_Given task 1_
Render the stretch of the entries from the line containing "Task: Click the diamond marker beside 戮鋼-士" through the line containing "pyautogui.click(x=661, y=395)" as a Markdown table with the columns Row and Line, numbering each row and leaving out blank lines.

_Text shown_

══════

5 Steps to Stealing Her from Her Loser Boyfriend

By James K on August 27th, 2010

She’s perfect.

Your knees buckled the second you laid eyes on her. It was love and lust at first sight, and you’re confused as hell because those two things aren’t supposed to go together. “Don’t get too excited,” you tell yourself as you breathe deeply in a vain attempt to normalize your heart rate. “She couldn’t possibly be single.”

And you’re right. She’s not. But her boyfriend is not the Nordic god you’d imagined. In fact, he’s kind of wimpy. Or dorky. Or fat. Or bald. Or ugly. Or all of the above. That such a beautiful woman should end up with such a lesser man is a sin against nature…a sin you’re going to correct, dammit.

But how? By deviously and ruthlessly breaking them up, that’s how. And here’s how to do it:

  1. Be friends first. You’re going to put her on the defensive if you come on too strong. Instead, just be friends with her. Really. Just friends. Nothing more. Don’t flirt with her, don’t make suggestive remarks and, above all, don’t lay a finger on her. That comes later. 
  2. Listen to her problems. Why is it so crucial to be “friends first?” Because you’ll gain her trust, and once you’ve proven yourself to be the kind of honorable man who wouldn’t dare try to steal another man’s girl, she’ll open up to you. All relationships have problems. Eventually, you’ll hear about them.

══════

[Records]
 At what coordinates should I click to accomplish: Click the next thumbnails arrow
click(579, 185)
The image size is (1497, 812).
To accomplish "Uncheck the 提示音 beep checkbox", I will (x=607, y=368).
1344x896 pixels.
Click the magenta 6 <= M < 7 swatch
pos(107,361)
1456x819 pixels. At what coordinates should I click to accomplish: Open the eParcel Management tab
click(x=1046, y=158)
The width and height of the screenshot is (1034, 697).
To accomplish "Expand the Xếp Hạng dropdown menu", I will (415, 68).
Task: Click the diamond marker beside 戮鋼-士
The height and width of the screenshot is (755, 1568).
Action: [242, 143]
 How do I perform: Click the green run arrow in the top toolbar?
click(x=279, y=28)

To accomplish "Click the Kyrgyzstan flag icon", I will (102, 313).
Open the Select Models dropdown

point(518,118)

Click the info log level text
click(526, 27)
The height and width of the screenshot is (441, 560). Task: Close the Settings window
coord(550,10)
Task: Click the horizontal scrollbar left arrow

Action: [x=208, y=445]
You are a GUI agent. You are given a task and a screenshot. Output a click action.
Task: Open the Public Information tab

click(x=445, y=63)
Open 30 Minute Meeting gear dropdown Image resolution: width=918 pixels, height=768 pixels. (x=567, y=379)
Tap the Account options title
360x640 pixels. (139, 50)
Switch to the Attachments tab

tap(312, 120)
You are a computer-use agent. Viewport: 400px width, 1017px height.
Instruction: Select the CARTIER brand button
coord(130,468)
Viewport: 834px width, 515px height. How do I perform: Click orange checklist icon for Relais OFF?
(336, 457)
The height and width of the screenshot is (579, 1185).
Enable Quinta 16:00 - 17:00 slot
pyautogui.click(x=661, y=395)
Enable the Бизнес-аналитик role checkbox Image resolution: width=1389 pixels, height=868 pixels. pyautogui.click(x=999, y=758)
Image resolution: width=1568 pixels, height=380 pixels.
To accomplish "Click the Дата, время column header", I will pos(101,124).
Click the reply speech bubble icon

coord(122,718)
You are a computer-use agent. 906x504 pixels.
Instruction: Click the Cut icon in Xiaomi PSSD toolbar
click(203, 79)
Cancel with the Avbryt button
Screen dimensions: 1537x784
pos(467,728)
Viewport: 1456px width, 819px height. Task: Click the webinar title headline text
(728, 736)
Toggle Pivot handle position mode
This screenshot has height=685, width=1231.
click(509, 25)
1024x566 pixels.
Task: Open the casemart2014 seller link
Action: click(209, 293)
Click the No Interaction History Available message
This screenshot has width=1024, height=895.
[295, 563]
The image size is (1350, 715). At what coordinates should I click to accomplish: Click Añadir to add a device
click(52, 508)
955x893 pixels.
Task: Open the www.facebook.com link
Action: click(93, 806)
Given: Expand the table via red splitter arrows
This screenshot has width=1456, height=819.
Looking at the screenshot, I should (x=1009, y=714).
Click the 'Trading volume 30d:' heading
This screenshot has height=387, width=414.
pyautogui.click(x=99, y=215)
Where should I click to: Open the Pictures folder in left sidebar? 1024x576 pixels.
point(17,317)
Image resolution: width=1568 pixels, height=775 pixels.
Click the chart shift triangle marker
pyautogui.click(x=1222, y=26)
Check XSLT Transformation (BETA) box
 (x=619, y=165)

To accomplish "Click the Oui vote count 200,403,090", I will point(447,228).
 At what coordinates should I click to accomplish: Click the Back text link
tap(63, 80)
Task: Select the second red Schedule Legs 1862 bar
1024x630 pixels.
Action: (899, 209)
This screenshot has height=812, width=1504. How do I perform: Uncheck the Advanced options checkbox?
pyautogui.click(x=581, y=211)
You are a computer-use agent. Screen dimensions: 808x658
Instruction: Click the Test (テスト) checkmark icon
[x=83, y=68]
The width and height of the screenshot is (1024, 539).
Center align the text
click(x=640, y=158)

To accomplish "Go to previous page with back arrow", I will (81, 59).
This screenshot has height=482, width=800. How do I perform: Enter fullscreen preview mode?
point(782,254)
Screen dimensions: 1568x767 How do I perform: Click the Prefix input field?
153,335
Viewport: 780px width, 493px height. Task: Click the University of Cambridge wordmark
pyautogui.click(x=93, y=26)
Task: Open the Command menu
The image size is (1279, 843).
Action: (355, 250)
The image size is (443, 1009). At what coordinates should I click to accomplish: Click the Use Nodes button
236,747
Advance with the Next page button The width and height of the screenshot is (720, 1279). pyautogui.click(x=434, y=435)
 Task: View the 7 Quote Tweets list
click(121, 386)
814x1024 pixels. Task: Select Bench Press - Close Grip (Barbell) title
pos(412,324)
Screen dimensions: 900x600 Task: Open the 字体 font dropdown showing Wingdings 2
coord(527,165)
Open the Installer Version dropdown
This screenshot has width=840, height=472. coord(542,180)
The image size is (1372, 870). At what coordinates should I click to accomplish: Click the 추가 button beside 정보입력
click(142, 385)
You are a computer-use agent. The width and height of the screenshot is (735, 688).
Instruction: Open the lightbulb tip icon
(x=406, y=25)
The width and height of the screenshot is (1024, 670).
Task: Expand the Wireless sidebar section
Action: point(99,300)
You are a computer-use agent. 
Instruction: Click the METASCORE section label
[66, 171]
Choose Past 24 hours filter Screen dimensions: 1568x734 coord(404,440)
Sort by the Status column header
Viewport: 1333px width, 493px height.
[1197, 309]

══════

_Given task 2_
Reproduce the entire dating article word for word.

_Response 1_
| Row | Line |
|---|---|
| 1 | Task: Click the diamond marker beside 戮鋼-士 |
| 2 | The height and width of the screenshot is (755, 1568). |
| 3 | Action: [242, 143] |
| 4 |  How do I perform: Click the green run arrow in the top toolbar? |
| 5 | click(x=279, y=28) |
| 6 | To accomplish "Click the Kyrgyzstan flag icon", I will (102, 313). |
| 7 | Open the Select Models dropdown |
| 8 | point(518,118) |
| 9 | Click the info log level text |
| 10 | click(526, 27) |
| 11 | The height and width of the screenshot is (441, 560). Task: Close the Settings window |
| 12 | coord(550,10) |
| 13 | Task: Click the horizontal scrollbar left arrow |
| 14 | Action: [x=208, y=445] |
| 15 | You are a GUI agent. You are given a task and a screenshot. Output a click action. |
| 16 | Task: Open the Public Information tab |
| 17 | click(x=445, y=63) |
| 18 | Open 30 Minute Meeting gear dropdown Image resolution: width=918 pixels, height=768 pixels. (x=567, y=379) |
| 19 | Tap the Account options title |
| 20 | 360x640 pixels. (139, 50) |
| 21 | Switch to the Attachments tab |
| 22 | tap(312, 120) |
| 23 | You are a computer-use agent. Viewport: 400px width, 1017px height. |
| 24 | Instruction: Select the CARTIER brand button |
| 25 | coord(130,468) |
| 26 | Viewport: 834px width, 515px height. How do I perform: Click orange checklist icon for Relais OFF? |
| 27 | (336, 457) |
| 28 | The height and width of the screenshot is (579, 1185). |
| 29 | Enable Quinta 16:00 - 17:00 slot |
| 30 | pyautogui.click(x=661, y=395) |

_Response 2_
5 Steps to Stealing Her from Her Loser Boyfriend

By James K on August 27th, 2010

She’s perfect.

Your knees buckled the second you laid eyes on her. It was love and lust at first sight, and you’re confused as hell because those two things aren’t supposed to go together. “Don’t get too excited,” you tell yourself as you breathe deeply in a vain attempt to normalize your heart rate. “She couldn’t possibly be single.”

And you’re right. She’s not. But her boyfriend is not the Nordic god you’d imagined. In fact, he’s kind of wimpy. Or dorky. Or fat. Or bald. Or ugly. Or all of the above. That such a beautiful woman should end up with such a lesser man is a sin against nature…a sin you’re going to correct, dammit.

But how? By deviously and ruthlessly breaking them up, that’s how. And here’s how to do it:

  1. Be friends first. You’re going to put her on the defensive if you come on too strong. Instead, just be friends with her. Really. Just friends. Nothing more. Don’t flirt with her, don’t make suggestive remarks and, above all, don’t lay a finger on her. That comes later. 
  2. Listen to her problems. Why is it so crucial to be “friends first?” Because you’ll gain her trust, and once you’ve proven yourself to be the kind of honorable man who wouldn’t dare try to steal another man’s girl, she’ll open up to you. All relationships have problems. Eventually, you’ll hear about them.